Typically women who have had a cesarean section will have less lochia. This is because the health professionals manually clean the uterus out with a swab. They do it to make sure they removed all of the placenta and membranes. That doesn't occur during a vaginal delivery, so those women will likely notice more bleeding and for longer.
Usually, lochia lasts for about six to eight weeks, so as long as you're within that window and your lochia is gradually decreasing in volume, it's probably normal. You can always ask your doctor about your lochia during your six-week postpartum checkup if you have any concerns.
However, there are some things to look out for. Passing clots, for example, are common during postpartum bleeding, but large ones should be monitored. Fever, severe pain or cramping that lasts more than a few days after delivery, and foul-smelling lochia are warning signs of infection. You should also contact your doctor if you have to change your pad more than once per hour.
If you're bleeding abnormally after delivery, there are several possible reasons:
- You could have a vaginal tear or bladder hemorrhage. This means the blood isn't actually coming from your uterus.
- It could equally be a previously undiagnosed bleeding disorder.
- Or there could be an issue with the overall contraction of your uterus.
When a woman has heavy lochia and the uterine fundus is not firm, she has a uterine atony. This happens because the uterus isn't contracting enough. There are placenta or membranes left inside the uterus. Or there is some other anatomical problem keeping the uterus from contracting, like a fibroid inside the uterine lining.
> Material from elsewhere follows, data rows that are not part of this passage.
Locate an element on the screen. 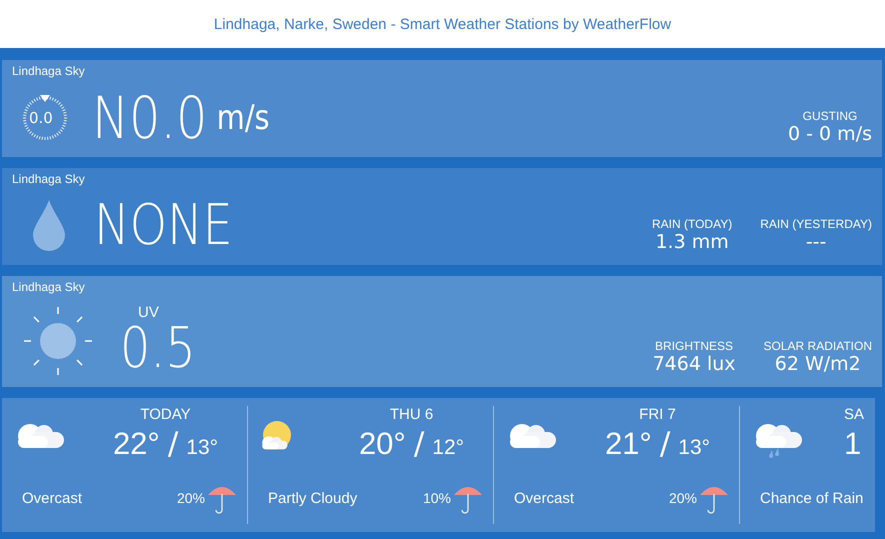  raindrop-icon is located at coordinates (49, 226).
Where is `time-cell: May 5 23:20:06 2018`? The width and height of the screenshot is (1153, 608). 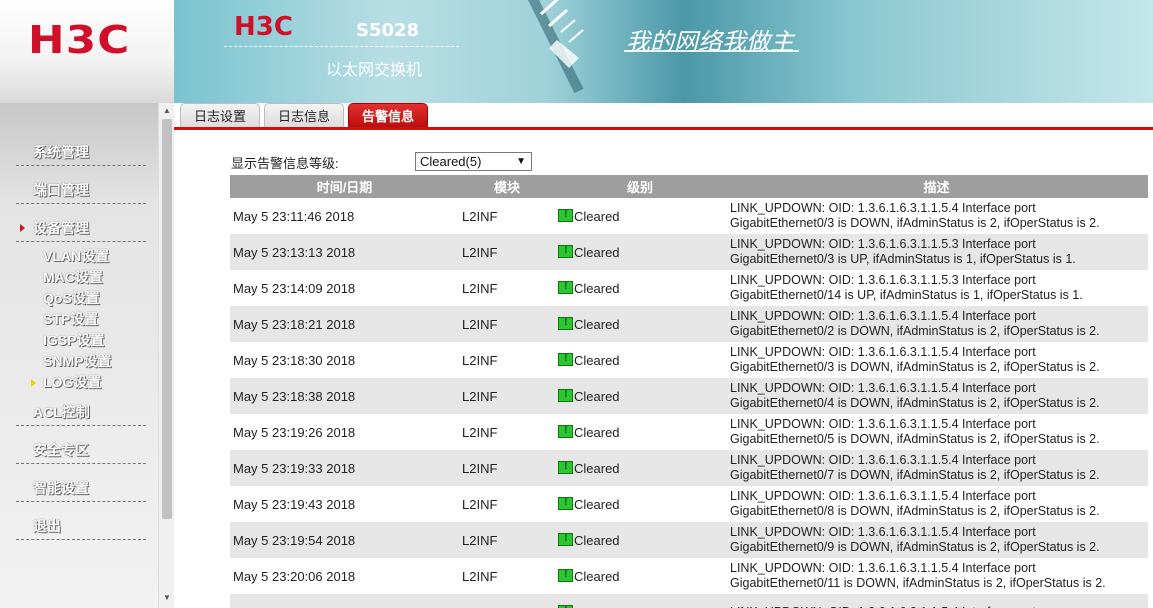
time-cell: May 5 23:20:06 2018 is located at coordinates (294, 576).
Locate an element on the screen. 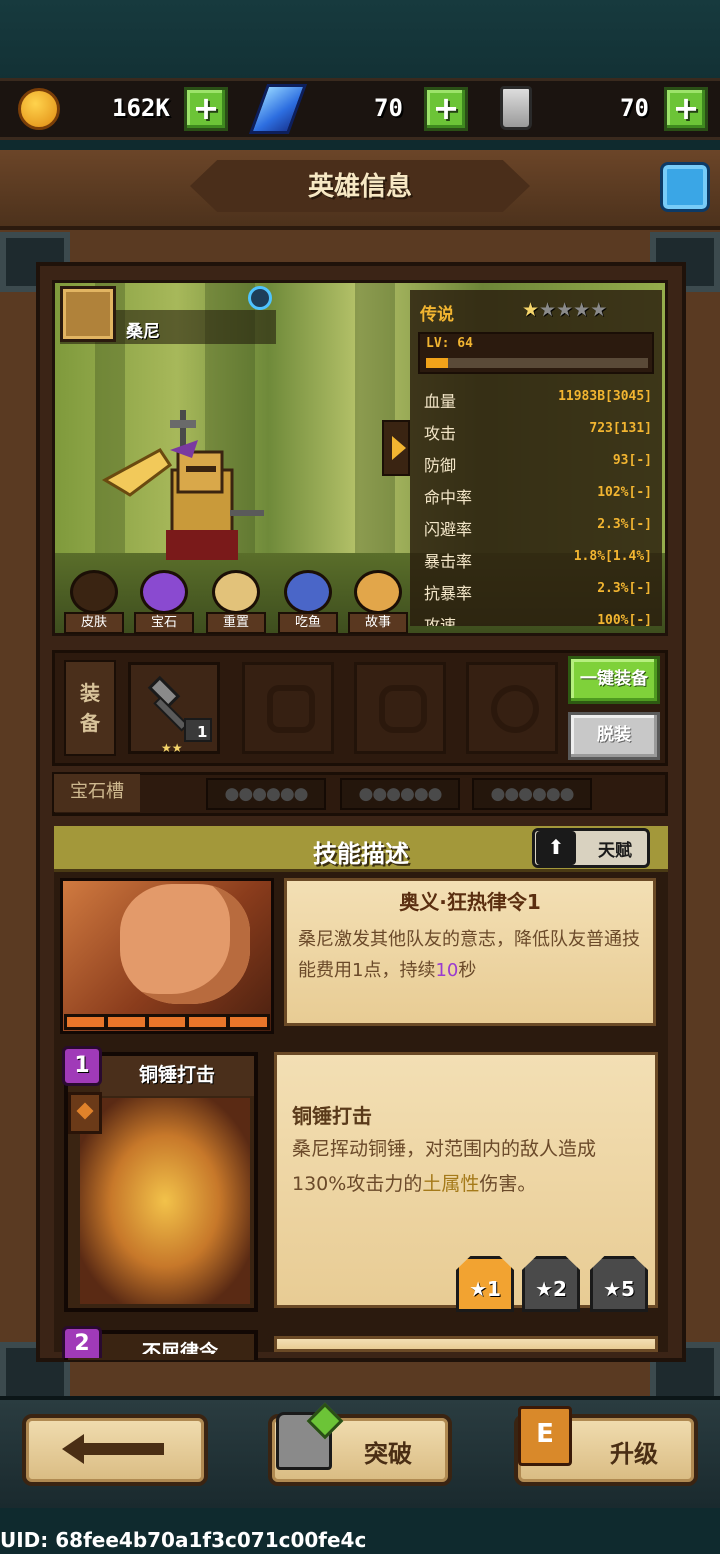  stat-value: 723[131] is located at coordinates (620, 428).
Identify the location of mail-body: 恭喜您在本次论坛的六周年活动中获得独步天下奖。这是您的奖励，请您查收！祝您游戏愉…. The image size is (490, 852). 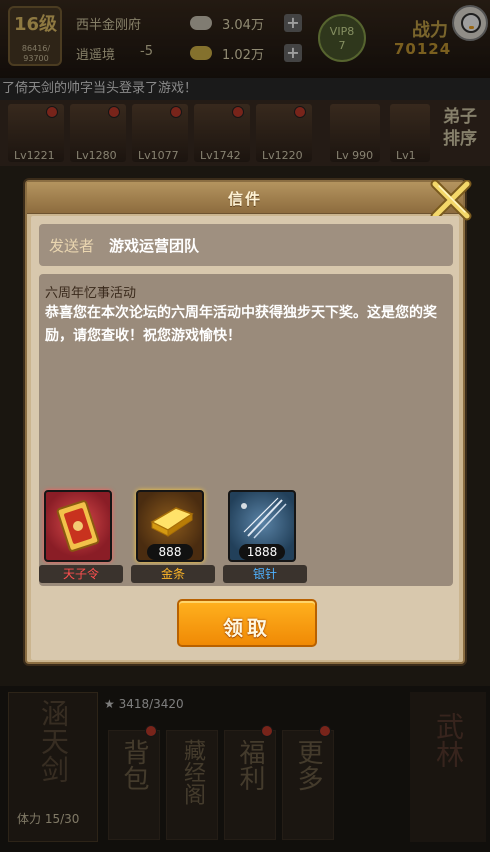
(241, 324).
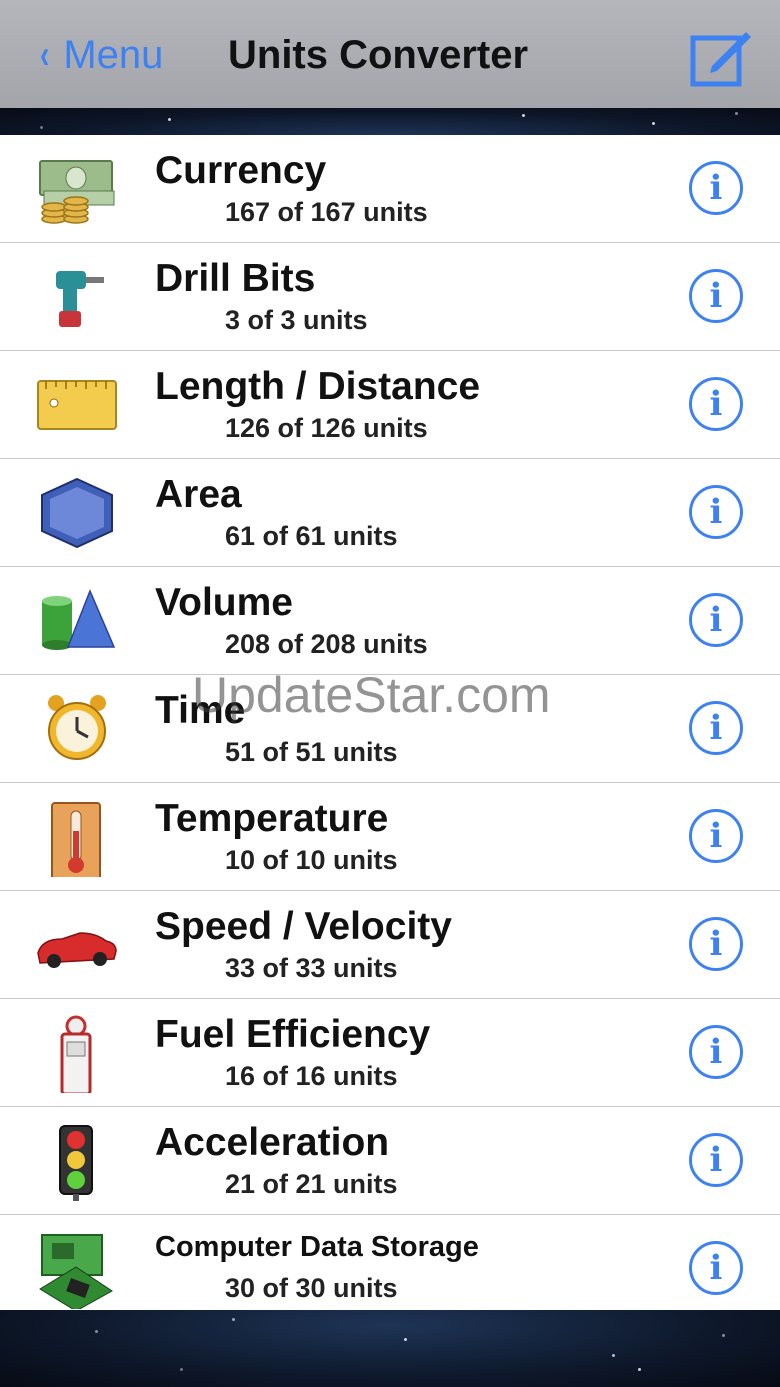  I want to click on unit-count: 30 of 30 units, so click(312, 1288).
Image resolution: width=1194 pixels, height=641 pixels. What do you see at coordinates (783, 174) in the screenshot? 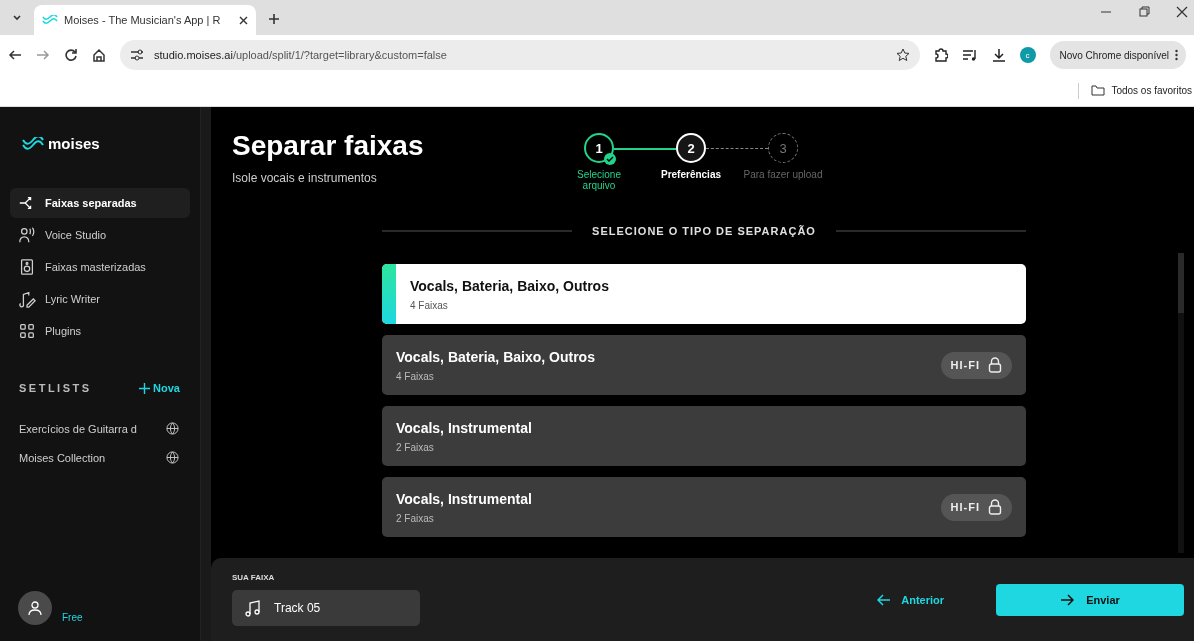
I see `step-label: Para fazer upload` at bounding box center [783, 174].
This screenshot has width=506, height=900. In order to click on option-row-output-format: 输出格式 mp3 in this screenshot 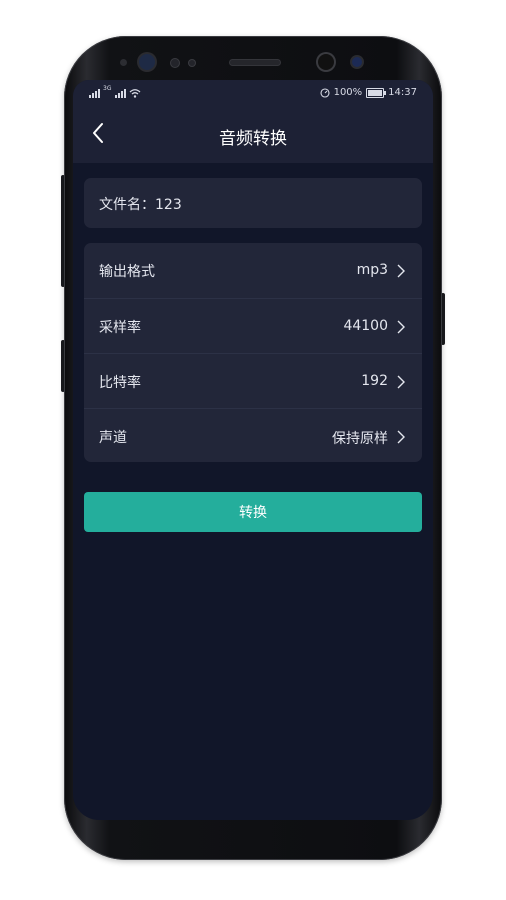, I will do `click(253, 270)`.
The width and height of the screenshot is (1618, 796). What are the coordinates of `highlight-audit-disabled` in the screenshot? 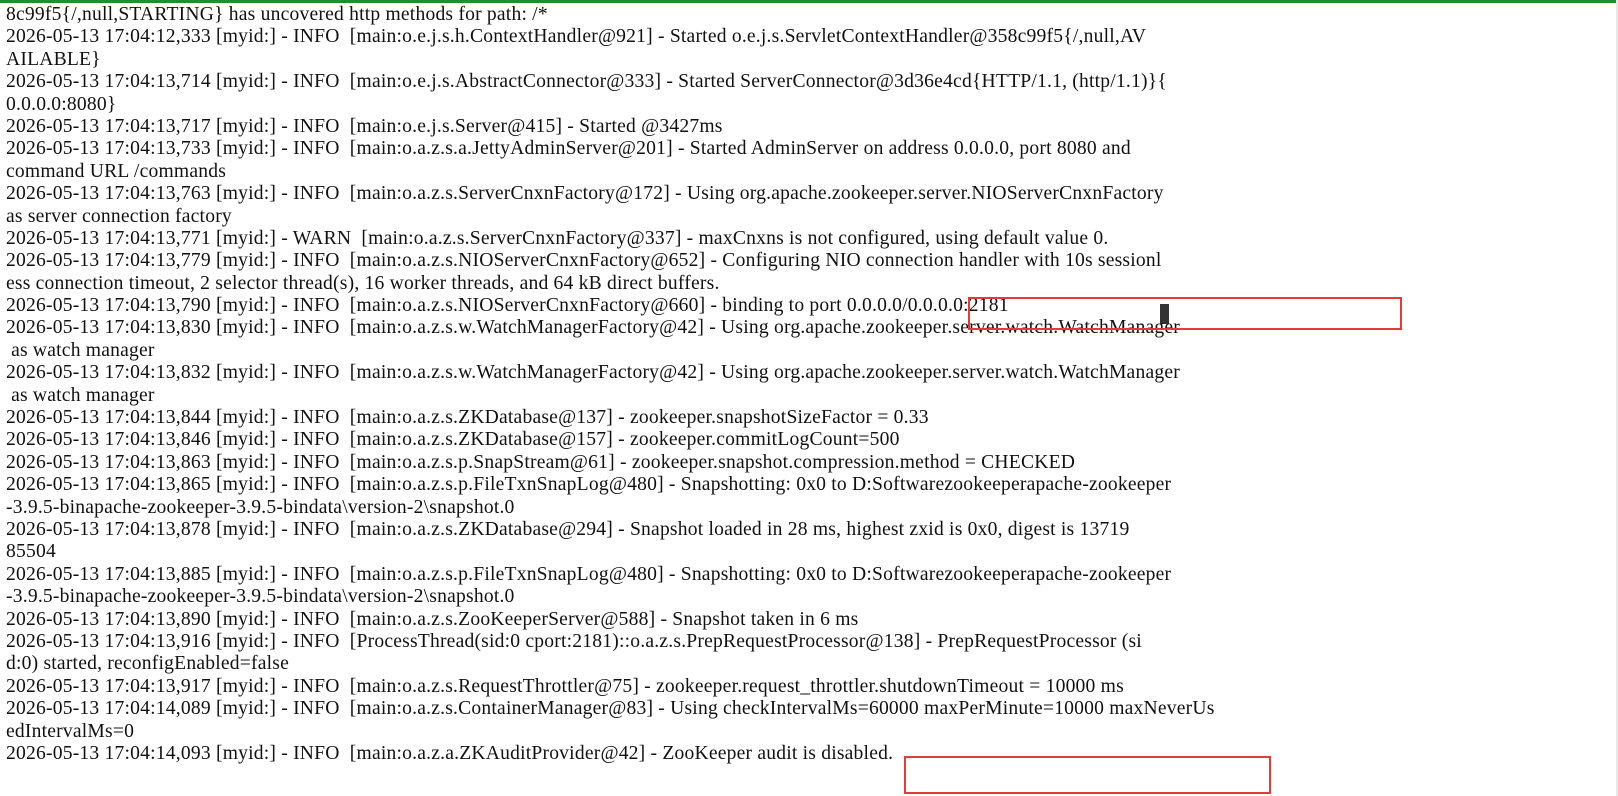 It's located at (1088, 775).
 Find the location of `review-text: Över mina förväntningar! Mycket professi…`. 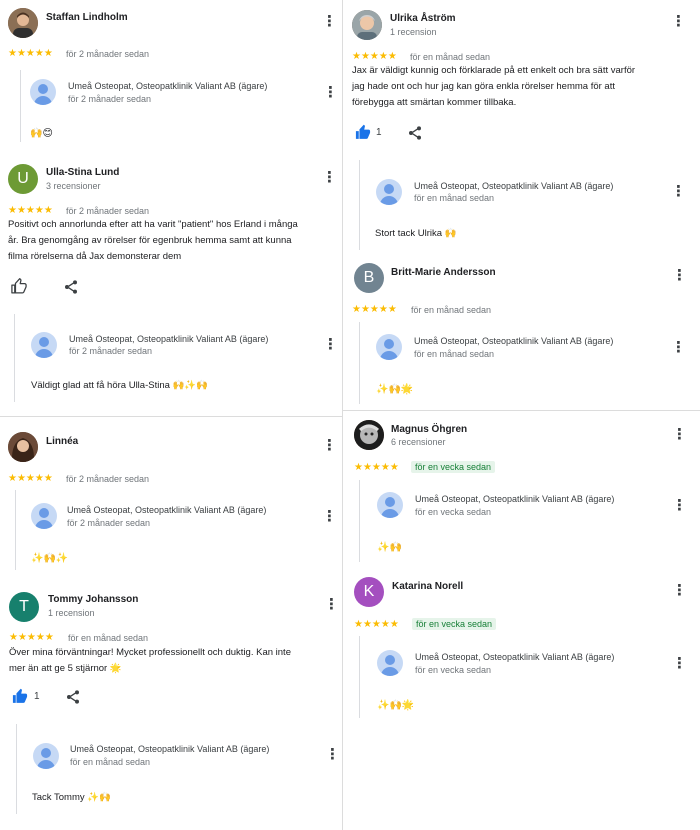

review-text: Över mina förväntningar! Mycket professi… is located at coordinates (174, 661).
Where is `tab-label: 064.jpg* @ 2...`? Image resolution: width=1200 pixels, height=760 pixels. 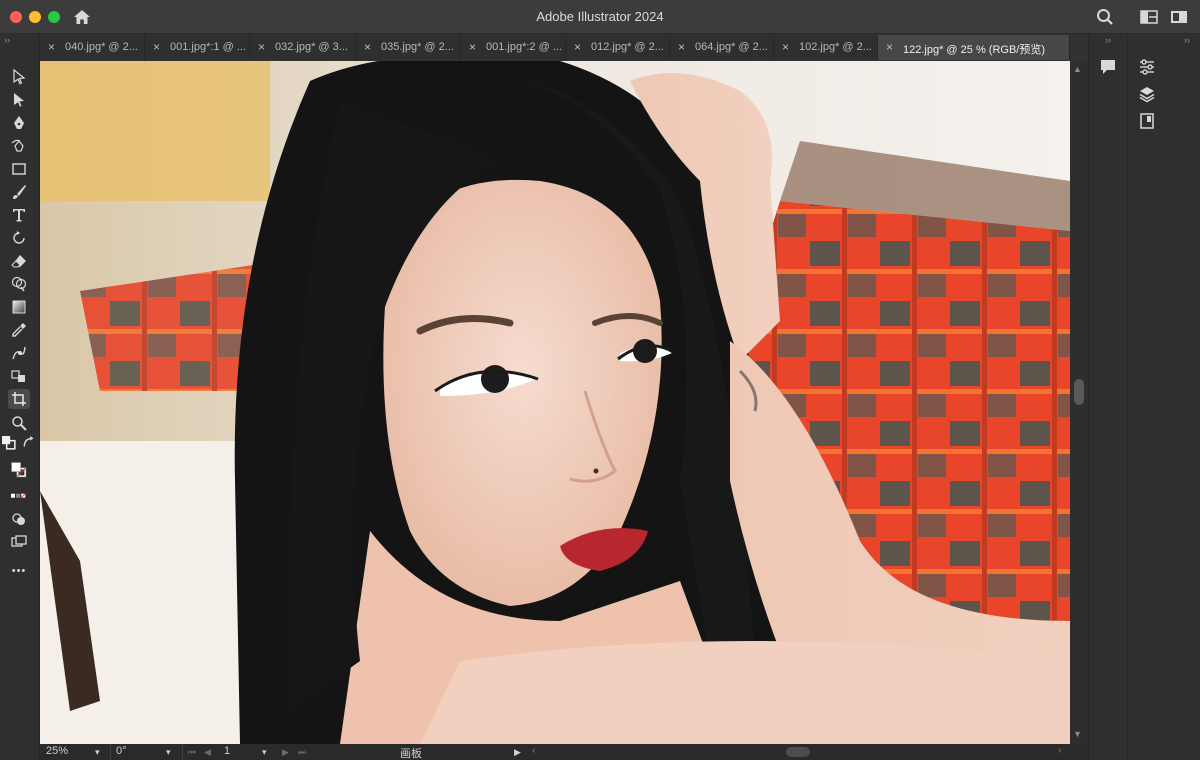 tab-label: 064.jpg* @ 2... is located at coordinates (732, 47).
Any fever, severe pain, or foul odor accompanied with lochia should prompt a call to your doctor. Depending on how far along you are in the postpartum period, your doctor should also check the volume of your lochia.
When a mom is discharged from the hospital, she should expect the bleeding to gradually decrease over the next two weeks. If it's getting stronger, she should call her doctor immediately. It's also important to pay attention to how many sanitary pads you are changing throughout the day. That, as well as how much bleeding you notice each time you use the bathroom.